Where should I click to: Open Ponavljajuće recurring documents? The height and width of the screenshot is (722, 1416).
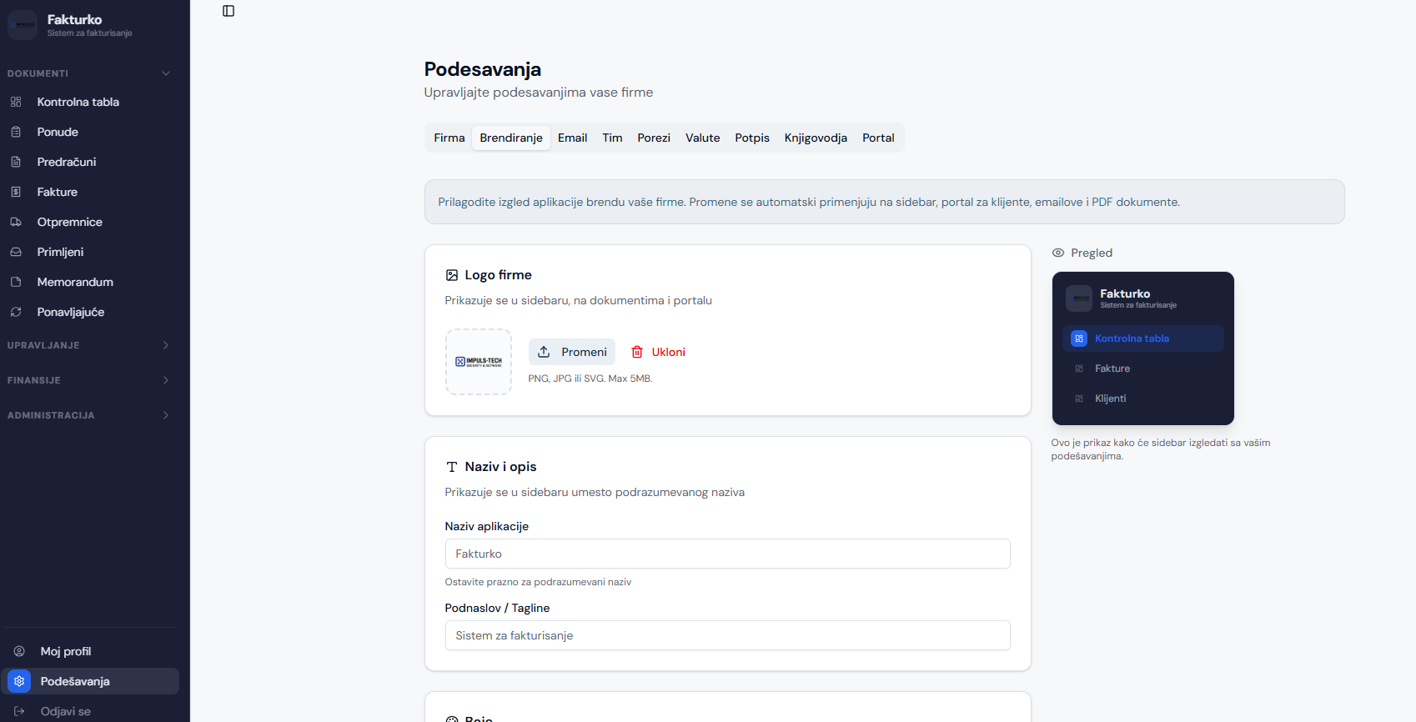70,312
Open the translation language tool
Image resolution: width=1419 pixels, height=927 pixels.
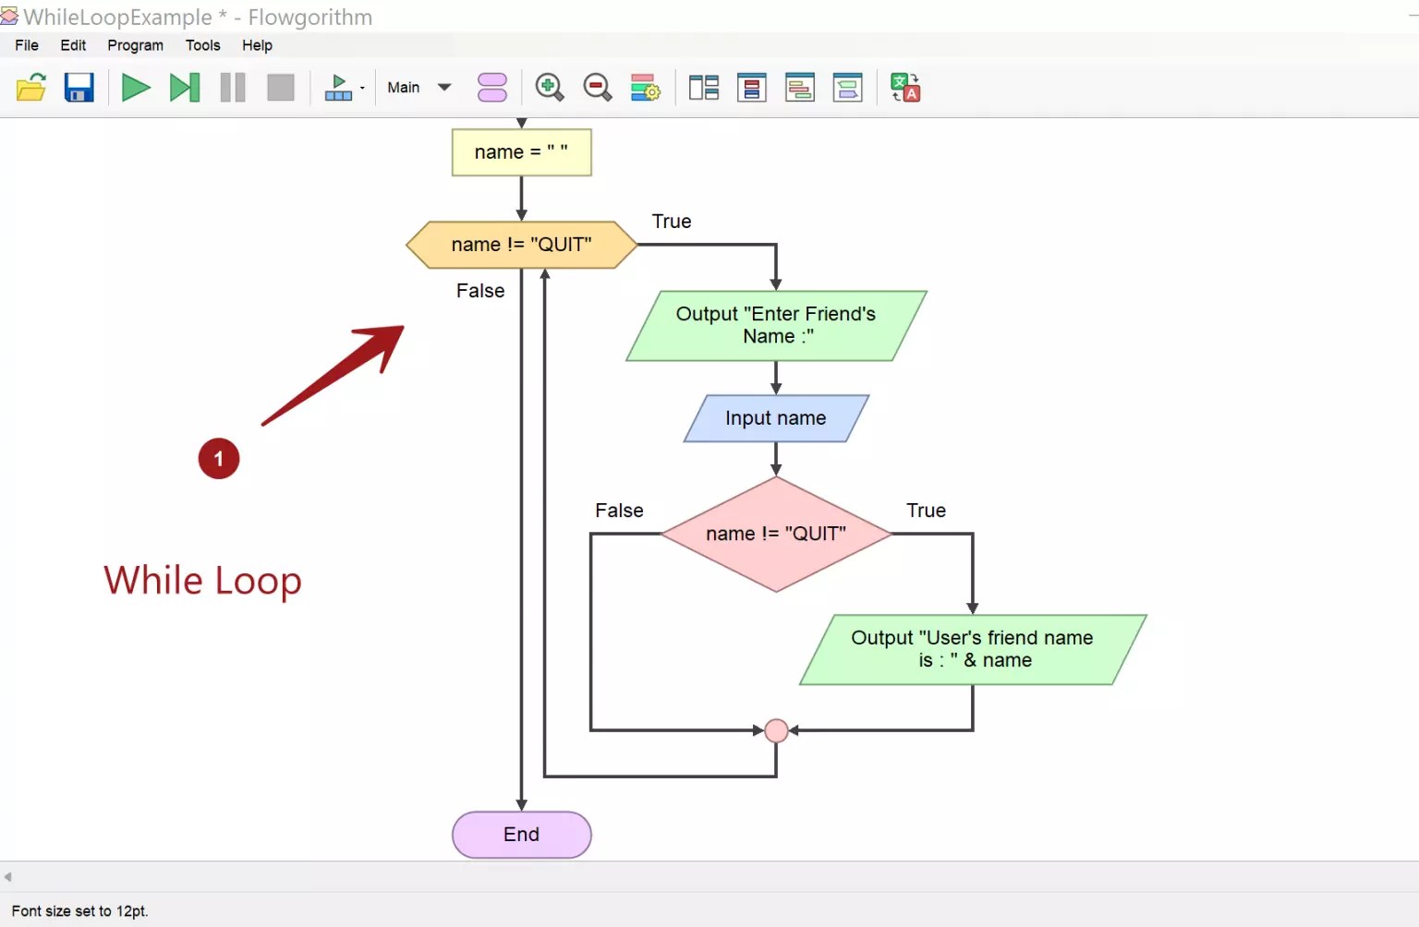point(905,88)
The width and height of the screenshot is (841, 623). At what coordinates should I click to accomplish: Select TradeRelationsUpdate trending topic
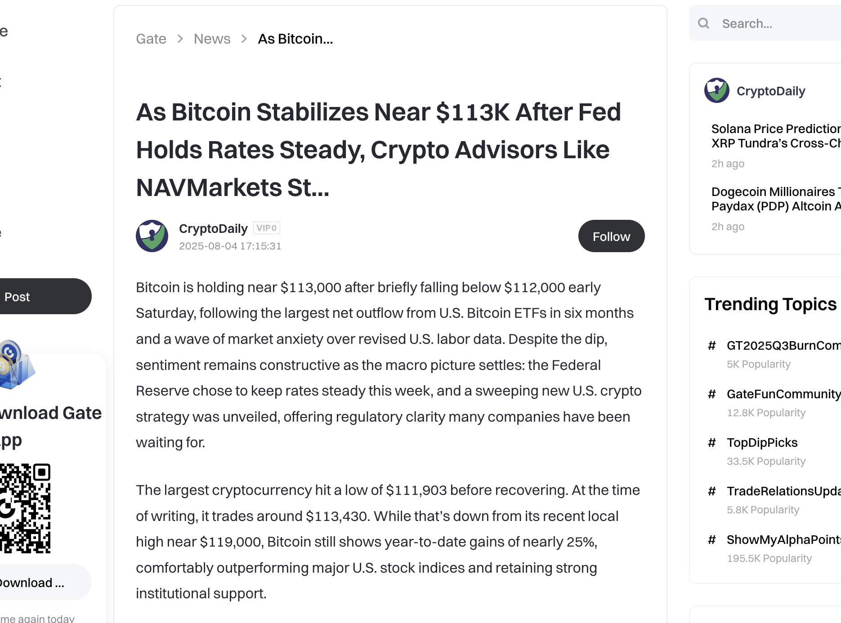pos(783,491)
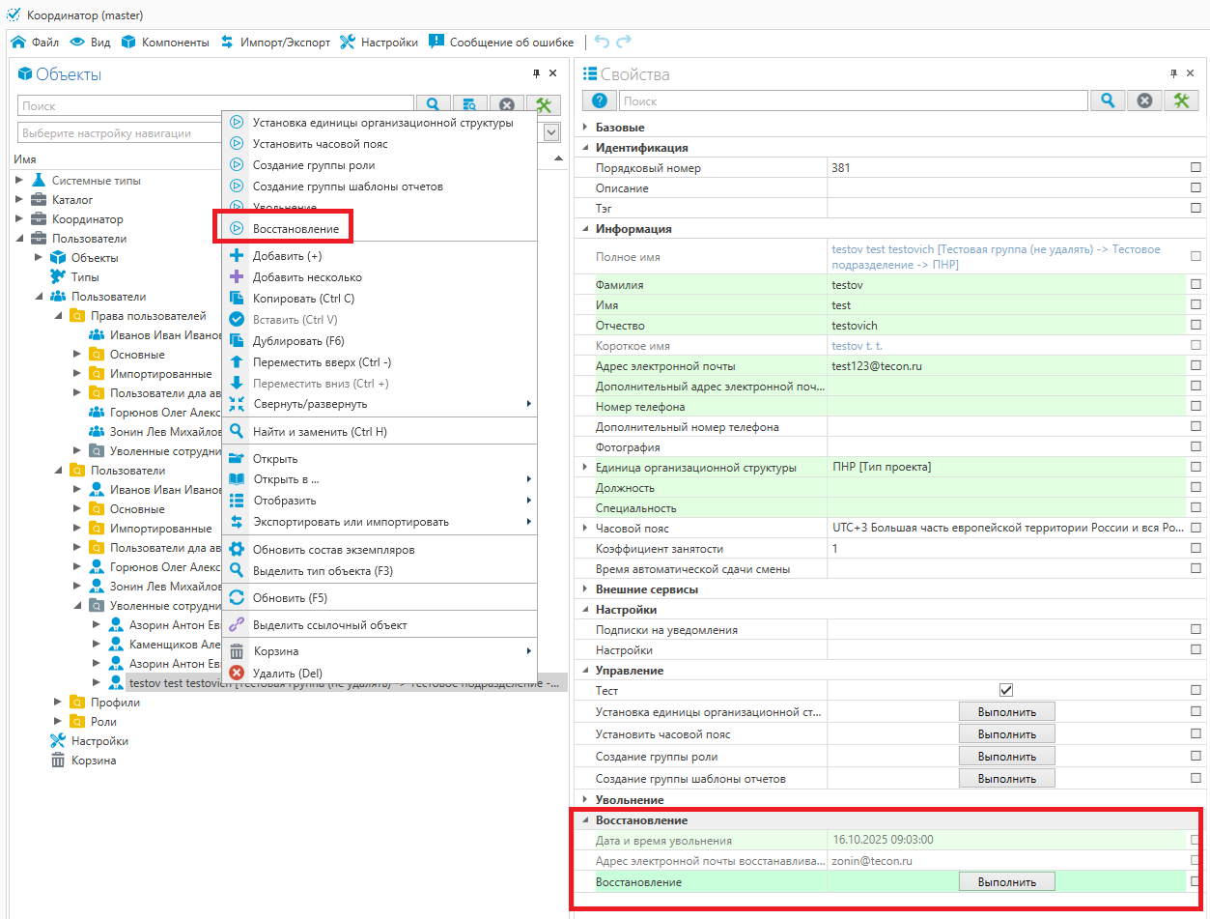Toggle the checkbox at right of Порядковый номер
The width and height of the screenshot is (1210, 919).
coord(1196,168)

###

▶ **ASSIGNMENT**
Could you copy the listing above exactly, without its pictures?

▶ **RESPONSE**
Where should I click to: Open Ponavljajuće recurring documents? The height and width of the screenshot is (722, 1416).
70,312
Open the translation language tool
Image resolution: width=1419 pixels, height=927 pixels.
point(905,88)
The width and height of the screenshot is (841, 623). At what coordinates should I click to accomplish: Select TradeRelationsUpdate trending topic
pos(783,491)
Toggle the checkbox at right of Порядковый номер
The width and height of the screenshot is (1210, 919).
coord(1196,168)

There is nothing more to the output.